### Kutipan Teks
++++++++++

- Riwayat Singkat
Muhammad Abduh
Syekh Muhammad Abduh-nama lengkap Muhammad bin Abduh bin
Hasan Khairullah-dilahirkan didesa Mahallat Nashr Kabupaten Buhairah, Mesir,
pada tahun 1849 M. ia bukan berasal dari keturunan yang kaya dan bukan pula
keturunan bangsawan. Namun demikian, ayahnya terkenal sebagai orang terhormat
yang suka memberi pertolongan. kekerasan yang diterapkan penguasa-penguasa
Muhammad Ali dalam memungut pajak menyebabkan penduduk berpindah-pindah tempat
untk menghindarinya. Abduh sendiri dilahirkan dalam kondisi yan penuh kecemasan
ini.
Mula-mula Abduh dikirim ayahnya ke Masjid Al-Ahmadi
Tanta-belakangan tempat ini menjadi pusat kebudayaan selain Al-Azhar. Namun
sistim pengajaran disana sangat menjengkelkannya sehingga setelah dua tahun
disana, ia memutuskan untuk kembali kedesanya. Dan bertani seperti
saudara-saudara serta kerabatnya. Ketika kembali kedesa, ia dikawinkan. Pada
saat itu ai berumur 16 tahun. Semula ia bersikeras untuk tidak melanjutkan
studinya, tetapi ia kembali belajar atas dorongan pamannya, Syekh Darwish, yang
banyak mempengaruhi kehidupan Abduh sebelum bertemu dengan Jamaludin
Al-Afghani. Atas jasanya itu, Abduh berkata.
,”…Ia telah membebaskanku dari penjara kebodohan (the
prison of ignorance) dan membimbingku menuju ilmu pengetahuan..”

++++++++++

### Perintah A
Tuliskan persis bagian kutipan tentang Muhammad Abduh yang dibuka dengan kata-kata "Mula-mula Abduh dikirim" dan ditutup dengan "itu, Abduh berkata.".
### Perintah B
Jawab pertanyaan berikut berdasarkan kutipan tentang Muhammad Abduh.
(i) Di desa dan kabupaten mana Abduh dilahirkan?
(ii) Berapa lama Abduh berada di Masjid Al-Ahmadi Tanta sebelum memutuskan kembali ke desanya?
(iii) Siapa nama paman yang mendorong Abduh kembali belajar?
Gunakan hanya kutipan di atas sebagai sumber.

### Data Tercatat
++++++++++

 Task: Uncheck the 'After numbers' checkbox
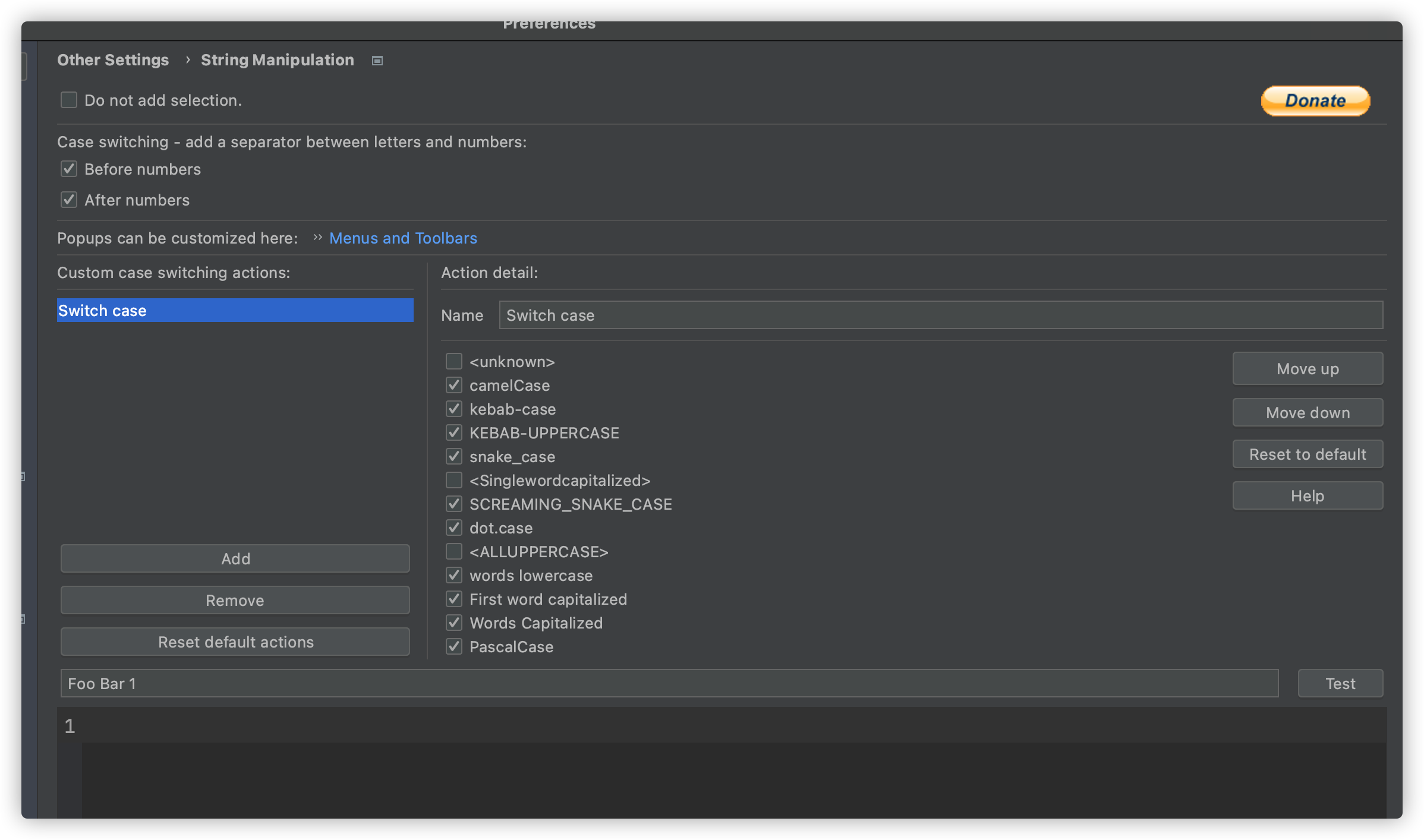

++++++++++

### Jawaban Diharapkan A
Mula-mula Abduh dikirim ayahnya ke Masjid Al-Ahmadi
Tanta-belakangan tempat ini menjadi pusat kebudayaan selain Al-Azhar. Namun
sistim pengajaran disana sangat menjengkelkannya sehingga setelah dua tahun
disana, ia memutuskan untuk kembali kedesanya. Dan bertani seperti
saudara-saudara serta kerabatnya. Ketika kembali kedesa, ia dikawinkan. Pada
saat itu ai berumur 16 tahun. Semula ia bersikeras untuk tidak melanjutkan
studinya, tetapi ia kembali belajar atas dorongan pamannya, Syekh Darwish, yang
banyak mempengaruhi kehidupan Abduh sebelum bertemu dengan Jamaludin
Al-Afghani. Atas jasanya itu, Abduh berkata.

### Jawaban Diharapkan B
(i) Desa Mahallat Nashr, Kabupaten Buhairah, Mesir.
(ii) Dua tahun.
(iii) Syekh Darwish.